According to an “open your eyes” Redemptive understanding of technology, the goal of technology is that human ability should surpass robot ability. This is what we call the singularity of human potential. Instead of a time when a race of sentient robots will roam the Earth, we prefer to focus on the time when humans will live according to their fullest potentials.

Conceptually, the desire to make technology invisible is the expression of a deep-seated hope that indeed, this should be so. That we should each be able to witness a “Human Plus” experience without the need for implanted nanochips, exoskeletons, and other cyborg components.

Seeing Wonder

When news of Google Glass first came out, I wrote an article entitled, “Google’s Project Glass: Seeing Wonder with the Eyes.” At the end of the article, I included the story of a blind boy who found a pair of glasses belonging to an unknown tzadik. When he put them on he was able to see, when he took them off, he returned to his previous state.

Soon after posting the article, a person who has devoted himself to promoting artificial vision research and technology, messaged to thank me for the article, and the “wonderful glasses” depicted in it.

This was a most surprising result, especially since I was not offering any actual technology enhancement to Google Glass. What I did have in mind was the “open your eyes” concept above. That each of us should train ourselves to see the wondrous and miraculous in reality.

Back then, this gave me hope for the approach taken in these articles. That while I am not an engineer, technician, or computer programmer, even those in real and present need of what these technologies have to offer, appreciate knowing the spiritual side of these physical devices. But now two years later, these convictions were being tested once more.

Immersing in Reality

The article about Oculus Rift and other VR devices was not against technology. Rather it was pro-immersing fully in reality (even to the extent of traveling through time and space) without the need for technology as a crux.

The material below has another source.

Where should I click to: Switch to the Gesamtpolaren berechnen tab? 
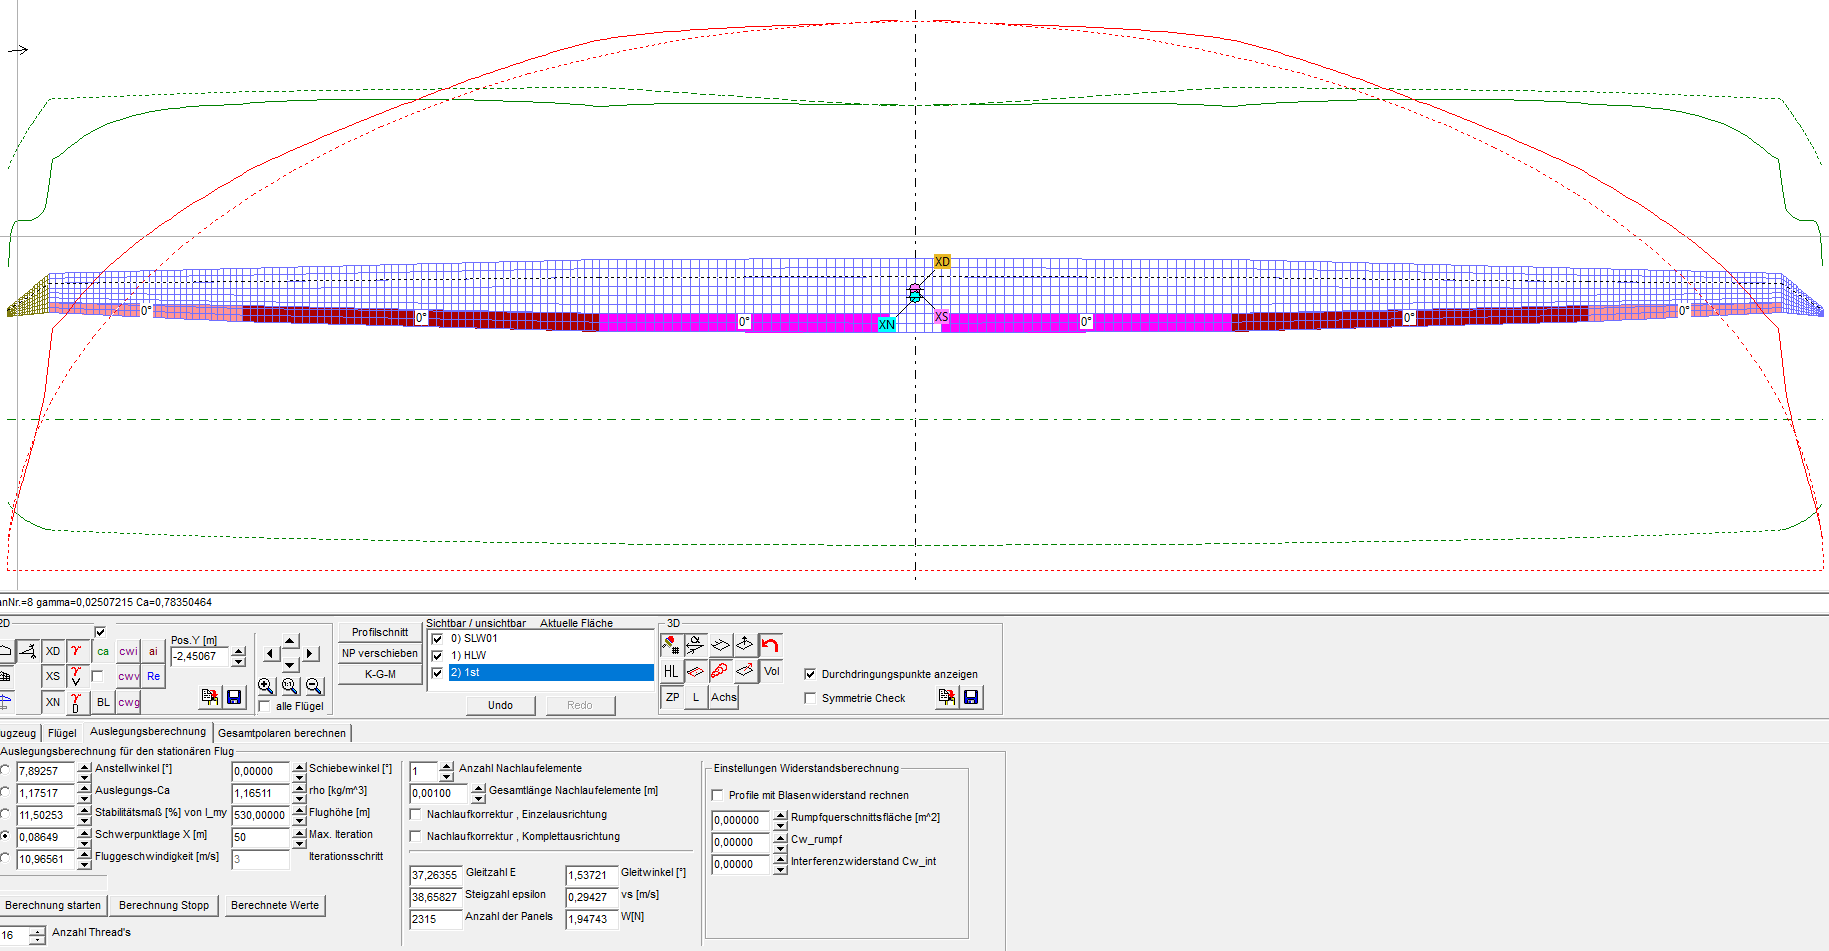pos(282,733)
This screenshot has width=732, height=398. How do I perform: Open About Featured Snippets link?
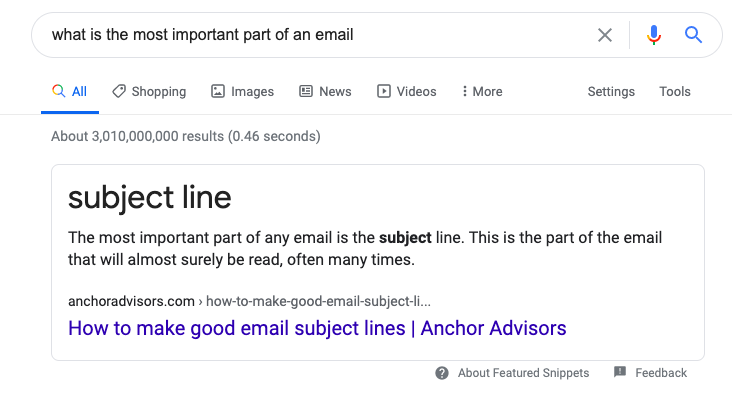point(523,373)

In the story of the blind boy, while it would have better if he could see from the beginning without needing the glasses of a tzadik, we well understand the important function of those glasses. Never for a moment would we tell the boy to toss the glasses away because he shouldn’t rely on “technology.”

But when asked what would be more exciting, a blind boy that woke up one morning able to see or one that put on his vision simulated technology? We would of course answer the one who was able to see as the result of a miracle.

This is why the most exciting talk you’ll hear from gadget advocates today is this desire to turn technology gadgets invisible. More exciting than the technologies themselves, is the ability to experience reality without the need for these technologies; to be able to see like the Seer of Lublin from one end of the Earth to the other without the need for Google Glass, Oculus Rift, or anything else other than one’s pure and simple faith in God.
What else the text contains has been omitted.